The Passion of the Christ is certainly not the kind of movie one would go to enjoy. It is far more likely to leave one profoundly moved, shocked or disturbed.

Covering the last day in Jesus’ life, the movie brings home the terrible brutality and violence he experienced in those last hours. It conveys more violence than almost any movie I have seen, hence it is not for the faint hearted or squeamish.

Gibson does not seek to make any profound theological or political statement, even though some have perceived it as anti-Semitic. It places no more blame upon the Jews than indeed we find in the gospels themselves. Any profound meaning for Jesus’ death goes unexplored.

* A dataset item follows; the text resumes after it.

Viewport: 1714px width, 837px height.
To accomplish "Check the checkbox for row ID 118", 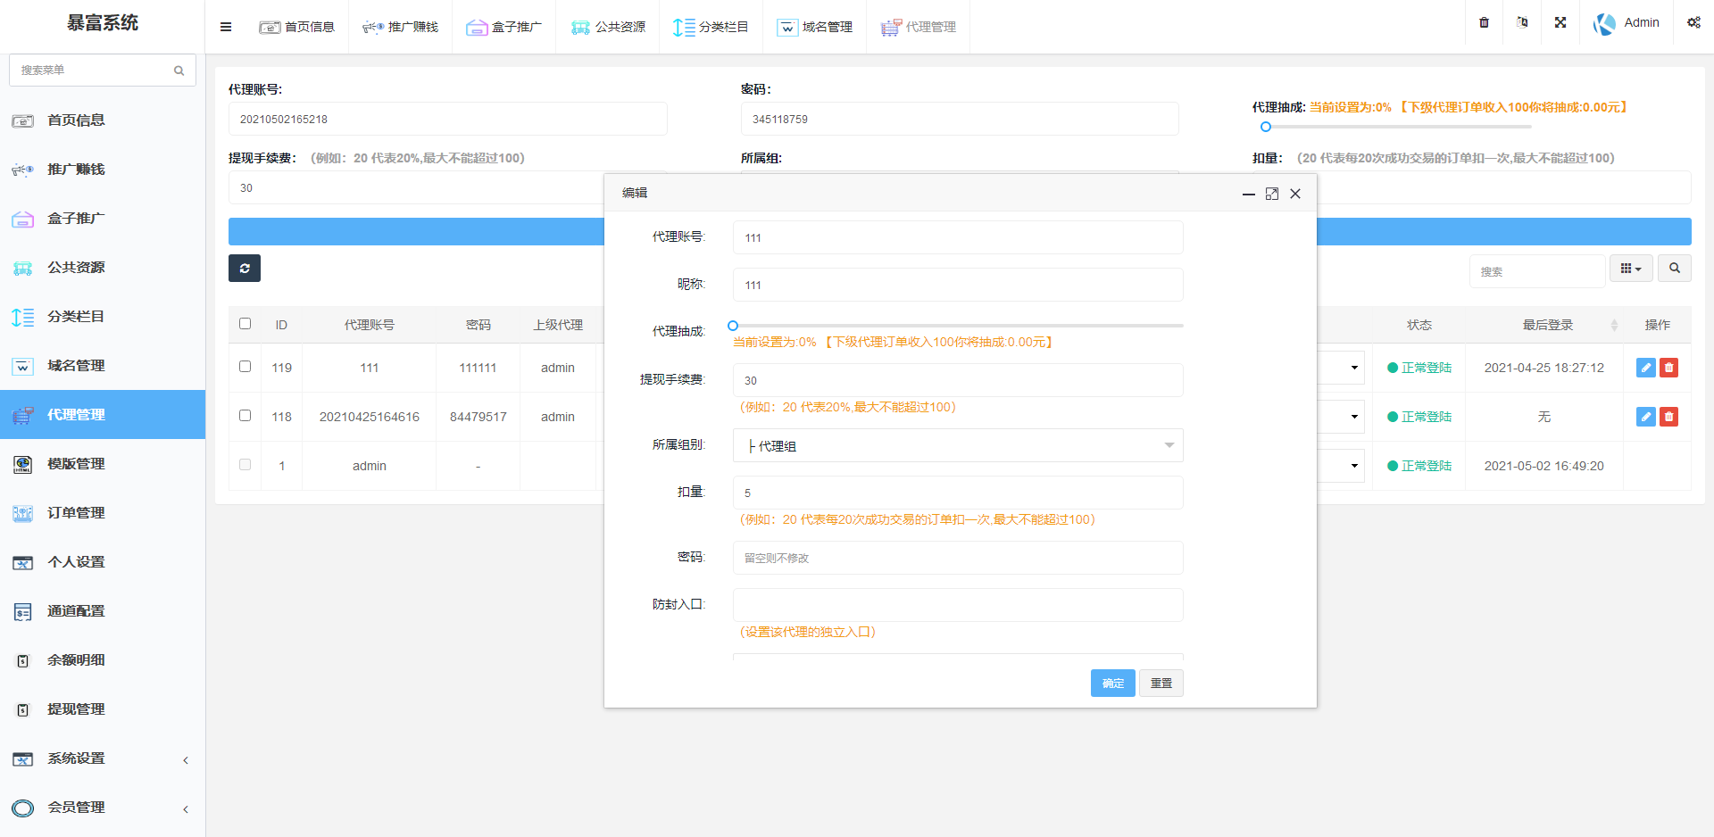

Substitutionary sacrifice, the power of humble submission when allied to overwhelming good, gracious love in action, or divine trickery of the old enemy – none of these understandings, good or bad, are explored. It simply tells the brutal story (with a little Hollywood embellishment) and leaves one stunned and numb as the final, and very brief, resurrection scene closes. We are left to grapple with any deeper theological meaning for such brutality.

What the movie does do is cut through 2000 years of sanitizing of the event. Our finely crafted crosses and elegant hangings can mask that this was a brutal execution. There is a world of difference between reading about reality and the actuality. One may read of a brutal murder perpetrated in our midst and even feel revolted that it may happen but it is very different to being the one who stumbles over the body.

‘The Passion of Christ’ certainly brings home reality. We may still want to argue about whether such realism is actually necessary or helpful. It shows just how appalling and unfeeling humanity can be when driven by hatred, fear or indifference to the sacredness of life – let alone of this life.

The most puzzling character in the movie is that of Satan. A mysterious, elusive presence, that lurks in and around others at moments when pity for Jesus is at its most poignant. Satan’s treatment of Judas as both league and persecutor shows how evil is never to be controlled nor trusted. It will bite as quickly as it would seem to be ones ally. There are a number of scenes that remain a mystery with regards what was being conveyed in relation to this character.

My fear is that some well meaning souls will use this movie to emphasise our role in our Lord’s death, saying ‘You did that to Christ!’ in the hope that the resulting guilt will convince seekers to commit their lives to Christ. True, there can be collective responsibility and guilt, yet I do not believe that guilt, rather than grace and love, should be the stimulus for commitment to Christ, especially Christ who dies in such a way.